Guter Mann
Wenn jemand nach den Nachrichten aus dem Volkswagen-Konzern spontan meinte, der bisherige Vorstandsvorsitzende Matthias Müller sei – scheinbar naheliegend – über den Abgas-Skandal gestolpert, lag falsch. Die Eigentümer hatten andere Motive. Man will auch künftig Geld verdienen.
Das Aufsichtsgremium schaute in die Zukunft statt in die Vergangenheit. Die Aufseher wollen an der Spitze des Autobauers einen Manager, der beherzt Entscheidungen fällt, sie durchsetzungsstark umsetzt und öffentlich eine gute Figur macht – so wie der auserkorene Neue, Herbert Diess. Er muss jetzt den Konzern in jenen strategischen Gefilden voranbringen, die als entscheidend für das Überleben gelten. Dies sind Digitalisierung, Elektromobilität, autonomes Fahren – und natürlich die Kosten.
Das hätte im Prinzip auch Müller machen können. Aber allein schon der Zeit-Horizont des 64-Jährigen, ohne Aussicht auf eine weitere Vertragsverlängerung, war dafür zu kurz: Er hätte die Dinge nicht zu Ende begleiten können. Der erst 59-jährige Diess aber wird eines Tages die Ergebnisse dessen mit ansehen müssen, was er jetzt veranlasst.
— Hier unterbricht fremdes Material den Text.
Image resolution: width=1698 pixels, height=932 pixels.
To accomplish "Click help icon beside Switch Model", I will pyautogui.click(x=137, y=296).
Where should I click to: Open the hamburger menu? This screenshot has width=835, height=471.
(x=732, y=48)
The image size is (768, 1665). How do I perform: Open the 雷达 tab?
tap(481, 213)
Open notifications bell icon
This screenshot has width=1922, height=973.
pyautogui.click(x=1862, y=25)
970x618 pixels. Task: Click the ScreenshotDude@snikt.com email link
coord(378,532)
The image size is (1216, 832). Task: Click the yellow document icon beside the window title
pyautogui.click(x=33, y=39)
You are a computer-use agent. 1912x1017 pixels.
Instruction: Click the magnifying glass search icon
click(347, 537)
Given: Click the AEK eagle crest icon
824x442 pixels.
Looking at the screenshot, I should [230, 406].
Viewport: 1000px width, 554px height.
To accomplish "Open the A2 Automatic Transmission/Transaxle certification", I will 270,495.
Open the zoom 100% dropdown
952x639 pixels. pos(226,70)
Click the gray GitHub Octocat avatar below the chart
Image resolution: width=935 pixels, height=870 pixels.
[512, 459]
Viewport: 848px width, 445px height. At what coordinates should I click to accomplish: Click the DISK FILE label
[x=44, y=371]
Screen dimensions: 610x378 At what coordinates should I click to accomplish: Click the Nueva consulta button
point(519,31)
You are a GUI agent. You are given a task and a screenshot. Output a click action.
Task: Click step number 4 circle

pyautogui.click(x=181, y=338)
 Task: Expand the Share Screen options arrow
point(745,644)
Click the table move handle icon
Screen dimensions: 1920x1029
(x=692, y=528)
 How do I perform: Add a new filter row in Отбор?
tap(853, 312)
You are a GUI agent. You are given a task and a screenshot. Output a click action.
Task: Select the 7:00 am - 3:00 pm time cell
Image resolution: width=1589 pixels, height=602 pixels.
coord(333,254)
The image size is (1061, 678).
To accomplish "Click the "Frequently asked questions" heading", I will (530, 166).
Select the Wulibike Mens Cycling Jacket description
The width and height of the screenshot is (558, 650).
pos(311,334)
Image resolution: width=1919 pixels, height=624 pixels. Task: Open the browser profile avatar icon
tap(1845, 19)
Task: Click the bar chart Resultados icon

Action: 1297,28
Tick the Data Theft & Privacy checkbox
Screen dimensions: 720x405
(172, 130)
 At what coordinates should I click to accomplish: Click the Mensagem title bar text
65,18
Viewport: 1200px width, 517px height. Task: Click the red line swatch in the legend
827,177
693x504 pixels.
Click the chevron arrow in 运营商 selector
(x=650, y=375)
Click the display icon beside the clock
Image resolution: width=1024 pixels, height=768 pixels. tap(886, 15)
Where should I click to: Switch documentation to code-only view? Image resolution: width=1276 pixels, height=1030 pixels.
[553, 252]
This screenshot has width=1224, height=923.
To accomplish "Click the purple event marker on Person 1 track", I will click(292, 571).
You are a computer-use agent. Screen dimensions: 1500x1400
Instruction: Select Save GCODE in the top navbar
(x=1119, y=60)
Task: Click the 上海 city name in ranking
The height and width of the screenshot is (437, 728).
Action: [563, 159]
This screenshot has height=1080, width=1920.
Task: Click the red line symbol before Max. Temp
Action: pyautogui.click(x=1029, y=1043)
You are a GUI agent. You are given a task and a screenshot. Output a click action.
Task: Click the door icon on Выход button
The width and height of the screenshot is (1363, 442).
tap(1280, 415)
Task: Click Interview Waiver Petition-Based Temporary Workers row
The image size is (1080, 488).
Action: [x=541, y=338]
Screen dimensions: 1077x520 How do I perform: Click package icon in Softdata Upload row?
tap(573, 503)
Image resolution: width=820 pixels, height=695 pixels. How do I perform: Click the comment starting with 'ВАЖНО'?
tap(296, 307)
Was das ist, wurde gleich kommuniziert: Der RiesenKonzern fasst seine vielen Marken in Gruppen zusammen. Damit lassen sich weitere Synergien heben, also MehrfachAufwand vermeiden. Diess hat bereits bei der Kernmarke Volkswagen gezeigt, dass er die Kosten im Griff hat. Die Rentabilität von Volkswagen, jahrelang in Deutschland grottenschlecht, ist unter Diess ein gutes Stück gestiegen. Warum sollte ihm das nicht auch für den Gesamtkonzern gelingen? Bemerkenswerterweise hat der Neue die Belegschaft auf seiner Seite: Diess, lange Zeit mit dem Betriebsrats-Chef Osterloh über Kreuz, ist es gelungen, dieses Problem zu bereinigen. Auf einmal versteht man sich ganz gut. In gewisser Weise beruhigend für die deutschen Werke (einschließlich Emden) ist: Man wird im neuen Konzept nicht irgendeine Beteiligung. Diess kennt sie, und er wird sie stets im Blick haben. Denn der neue Chef von Volkswagen bleibt zugleich Chef der ungemein wichtigen Kernmarke. Das ist eine geschickte Strukturreform mit einem guten neuen Mann an der Spitze.